:: EXTRACTED INFORMATION ::

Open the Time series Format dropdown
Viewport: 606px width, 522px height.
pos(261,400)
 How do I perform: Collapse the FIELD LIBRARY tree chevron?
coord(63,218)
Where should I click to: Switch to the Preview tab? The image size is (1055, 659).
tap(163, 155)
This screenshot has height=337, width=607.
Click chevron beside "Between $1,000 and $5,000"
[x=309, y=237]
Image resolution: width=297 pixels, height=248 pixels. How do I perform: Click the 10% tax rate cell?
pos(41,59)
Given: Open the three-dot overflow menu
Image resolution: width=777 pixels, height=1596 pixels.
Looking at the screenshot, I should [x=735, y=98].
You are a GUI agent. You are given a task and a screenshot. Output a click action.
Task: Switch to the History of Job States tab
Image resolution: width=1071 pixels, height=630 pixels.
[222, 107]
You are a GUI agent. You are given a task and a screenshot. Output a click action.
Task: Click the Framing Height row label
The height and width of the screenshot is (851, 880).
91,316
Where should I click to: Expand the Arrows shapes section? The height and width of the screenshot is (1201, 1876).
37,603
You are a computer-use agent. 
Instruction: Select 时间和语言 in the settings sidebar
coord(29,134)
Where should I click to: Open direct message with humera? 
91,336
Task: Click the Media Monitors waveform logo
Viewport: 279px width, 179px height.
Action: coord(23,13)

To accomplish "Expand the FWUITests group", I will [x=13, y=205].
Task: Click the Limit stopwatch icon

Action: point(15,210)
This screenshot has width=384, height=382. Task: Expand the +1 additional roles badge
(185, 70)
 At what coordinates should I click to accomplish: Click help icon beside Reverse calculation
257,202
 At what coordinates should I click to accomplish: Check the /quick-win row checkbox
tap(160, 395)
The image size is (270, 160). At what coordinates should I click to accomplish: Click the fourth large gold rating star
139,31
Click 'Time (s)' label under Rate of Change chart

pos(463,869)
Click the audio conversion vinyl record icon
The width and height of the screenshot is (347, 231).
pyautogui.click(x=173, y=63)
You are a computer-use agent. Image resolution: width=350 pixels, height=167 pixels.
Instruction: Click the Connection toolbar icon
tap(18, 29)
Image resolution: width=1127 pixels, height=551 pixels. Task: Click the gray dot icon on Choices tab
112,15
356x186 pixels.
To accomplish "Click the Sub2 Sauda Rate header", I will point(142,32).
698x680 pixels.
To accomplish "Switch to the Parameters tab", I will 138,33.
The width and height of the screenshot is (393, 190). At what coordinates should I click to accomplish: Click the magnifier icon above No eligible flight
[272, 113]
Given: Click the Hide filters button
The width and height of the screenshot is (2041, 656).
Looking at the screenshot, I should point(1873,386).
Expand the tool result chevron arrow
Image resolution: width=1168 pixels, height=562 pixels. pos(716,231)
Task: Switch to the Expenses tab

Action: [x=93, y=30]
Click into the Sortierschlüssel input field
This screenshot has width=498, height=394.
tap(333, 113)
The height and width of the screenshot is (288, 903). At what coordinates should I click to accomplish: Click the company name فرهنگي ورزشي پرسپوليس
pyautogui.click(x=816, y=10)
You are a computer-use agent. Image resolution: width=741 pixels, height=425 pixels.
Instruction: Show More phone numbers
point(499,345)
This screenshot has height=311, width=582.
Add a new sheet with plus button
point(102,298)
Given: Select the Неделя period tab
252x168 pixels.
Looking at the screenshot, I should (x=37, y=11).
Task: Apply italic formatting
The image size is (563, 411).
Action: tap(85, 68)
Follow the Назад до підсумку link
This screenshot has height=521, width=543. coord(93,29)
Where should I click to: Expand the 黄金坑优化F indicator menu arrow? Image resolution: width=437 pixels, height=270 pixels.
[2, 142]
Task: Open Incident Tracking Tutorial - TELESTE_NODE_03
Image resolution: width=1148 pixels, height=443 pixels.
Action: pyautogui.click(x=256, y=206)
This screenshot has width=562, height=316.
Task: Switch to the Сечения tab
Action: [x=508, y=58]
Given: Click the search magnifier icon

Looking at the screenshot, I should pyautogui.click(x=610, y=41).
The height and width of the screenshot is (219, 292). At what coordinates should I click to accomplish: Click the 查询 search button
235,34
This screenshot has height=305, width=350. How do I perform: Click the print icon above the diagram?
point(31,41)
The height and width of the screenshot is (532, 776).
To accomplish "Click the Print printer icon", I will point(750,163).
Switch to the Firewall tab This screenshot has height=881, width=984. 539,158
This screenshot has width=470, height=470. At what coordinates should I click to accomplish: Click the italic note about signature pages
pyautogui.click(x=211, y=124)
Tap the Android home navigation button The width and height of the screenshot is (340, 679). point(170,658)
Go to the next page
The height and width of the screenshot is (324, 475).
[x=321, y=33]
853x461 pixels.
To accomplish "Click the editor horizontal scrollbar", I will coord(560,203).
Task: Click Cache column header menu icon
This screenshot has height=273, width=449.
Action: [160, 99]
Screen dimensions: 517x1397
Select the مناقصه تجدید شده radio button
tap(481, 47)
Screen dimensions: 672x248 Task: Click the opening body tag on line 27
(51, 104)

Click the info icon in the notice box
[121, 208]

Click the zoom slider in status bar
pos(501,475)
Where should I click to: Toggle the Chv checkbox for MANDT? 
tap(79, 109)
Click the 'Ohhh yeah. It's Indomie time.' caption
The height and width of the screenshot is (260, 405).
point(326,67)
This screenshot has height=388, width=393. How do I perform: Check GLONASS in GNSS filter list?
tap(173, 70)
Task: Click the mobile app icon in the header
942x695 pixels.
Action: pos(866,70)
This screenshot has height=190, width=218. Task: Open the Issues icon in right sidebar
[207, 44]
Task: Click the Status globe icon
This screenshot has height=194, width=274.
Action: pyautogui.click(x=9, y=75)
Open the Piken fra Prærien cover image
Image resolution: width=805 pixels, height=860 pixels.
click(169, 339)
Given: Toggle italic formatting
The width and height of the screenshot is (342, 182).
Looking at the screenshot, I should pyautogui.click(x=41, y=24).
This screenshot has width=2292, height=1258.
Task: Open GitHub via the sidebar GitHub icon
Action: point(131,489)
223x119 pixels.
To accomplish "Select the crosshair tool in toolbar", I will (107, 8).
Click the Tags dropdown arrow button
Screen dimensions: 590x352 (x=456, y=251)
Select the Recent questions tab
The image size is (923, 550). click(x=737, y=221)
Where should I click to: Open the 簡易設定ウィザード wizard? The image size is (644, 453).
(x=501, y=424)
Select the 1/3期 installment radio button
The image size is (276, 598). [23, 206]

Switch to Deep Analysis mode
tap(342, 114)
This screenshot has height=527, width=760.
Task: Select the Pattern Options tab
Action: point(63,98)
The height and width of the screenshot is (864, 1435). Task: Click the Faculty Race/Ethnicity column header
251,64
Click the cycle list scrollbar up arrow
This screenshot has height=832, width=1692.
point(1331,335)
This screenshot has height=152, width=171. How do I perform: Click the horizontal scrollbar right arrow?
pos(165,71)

:::

■ YOUR ASSIGNMENT
Go through the listing above and copy each line where the string "will" appears.

■ RESPONSE TO THIS TASK
To accomplish "Expand the FWUITests group", I will [x=13, y=205].
To accomplish "Click the Sub2 Sauda Rate header", I will point(142,32).
To accomplish "Switch to the Parameters tab", I will 138,33.
To accomplish "Click the Print printer icon", I will point(750,163).
To accomplish "Click the editor horizontal scrollbar", I will coord(560,203).
To accomplish "Select the crosshair tool in toolbar", I will (107, 8).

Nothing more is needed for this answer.